At early meetings the hospitalists developed this process for their work together:
- Identify a common problem to study;
- Present data on the individual hospitalist or hospitalist group’s experience with the problem and a patient safety initiative to correct it;
- Create a steering committee and a team to research and present data on the initiative;
- Capture and organize data;
- Have an on-site visit from a principal investigator who participates in rounds and discusses data collection capabilities;
- Present to the group key steps in performing the patient safety initiative;
- Implement the initiative in as many of the nine hospitals that want to participate;
- Collect data from the larger group and report to the consortium; and
- Disseminate results through other regional and national meetings, and peer-reviewed journals.
HELPS’ funding frees participating hospitalists to attend quarterly meetings. Reflecting on their busy professional lives, Dr. Flanders says that groups are participating on different levels.

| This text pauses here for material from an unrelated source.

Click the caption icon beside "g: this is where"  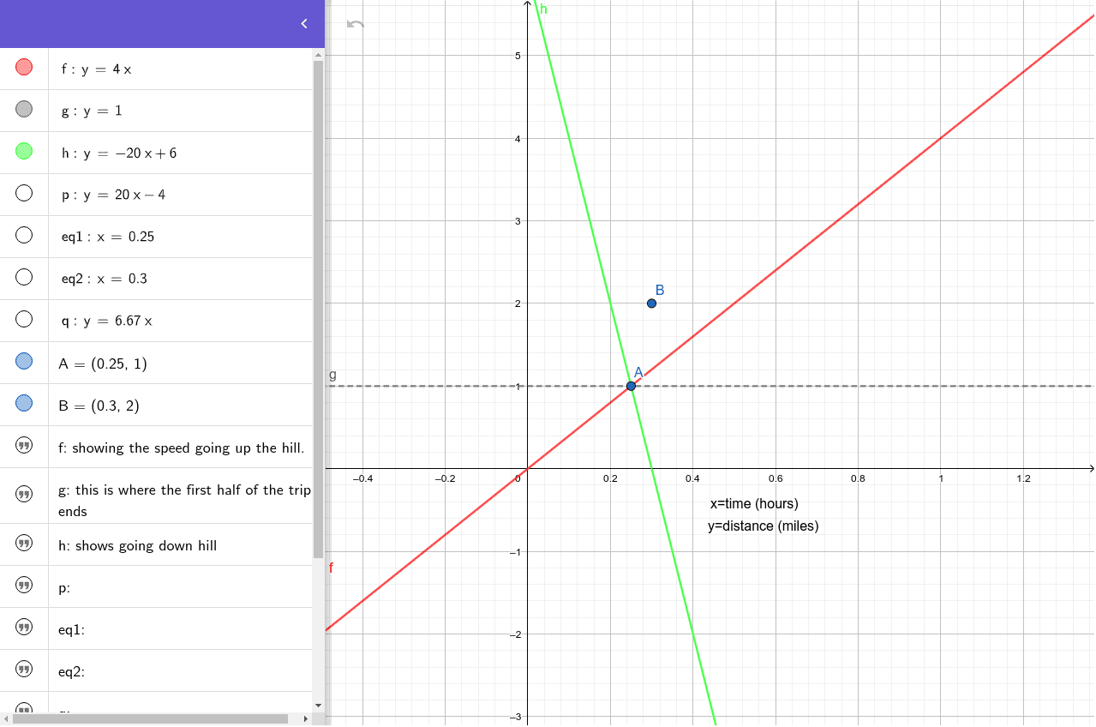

“We know that some hospitalist groups are stable, and they will propose initiatives, collect data, etc.,” he explains. “Other groups that may have recruiting and turnover issues and are just surviving won’t be able to do so, but their attendance at the meetings is very important. There are also small ad hoc meetings for those working on specific patient safety projects.
Took the Challenge
Bobby Lee, MD, director of inpatient medical education at the 600-bed Oakwood Hospital and Medical Center in Dearborn, Mich., eagerly joined the consortium when he realized that a large number of patients were being managed by a small number of hospitalist physicians.
“Scott [Flanders] and Sanjay [Saint] were very inclusive of hospitalists from different programs,” says Dr. Lee. “They articulated what’s important to us as hospitalists—that we bring something special to a hospital, to make it a safer place than when we got there.”
Sharing an Idea
Dr. Lee’s initiative, “Preventing Failure to Resuscitate,” addresses the issue that—on average—between 66% and 70% of patients outside the ICU on whom a code blue is called have alterations in their vital signs six to eight hours before the code. Dr. Lee’s solution was a rapid response team (RRT), developed after process analysis and data collection. And he has shared the initiative with HELPS.

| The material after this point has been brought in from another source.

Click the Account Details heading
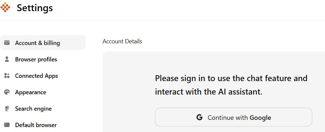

“We did a literature review and then collected historical data on code blues at Oakwood,” explains Dr. Lee. “I took the data to our director of accreditation, an RN, and we felt that we could do better.”
After conducting several small pilot projects on different units to determine optimal staffing, equipment, and medications necessary for a quick response to a code, Dr. Lee presented his findings to Oakwood’s senior management, who committed the necessary resources. That includes a CCU nurse, respiratory therapist, either a hospitalist or intensivist, and a medical service resident—four teams in all for 24/7 coverage.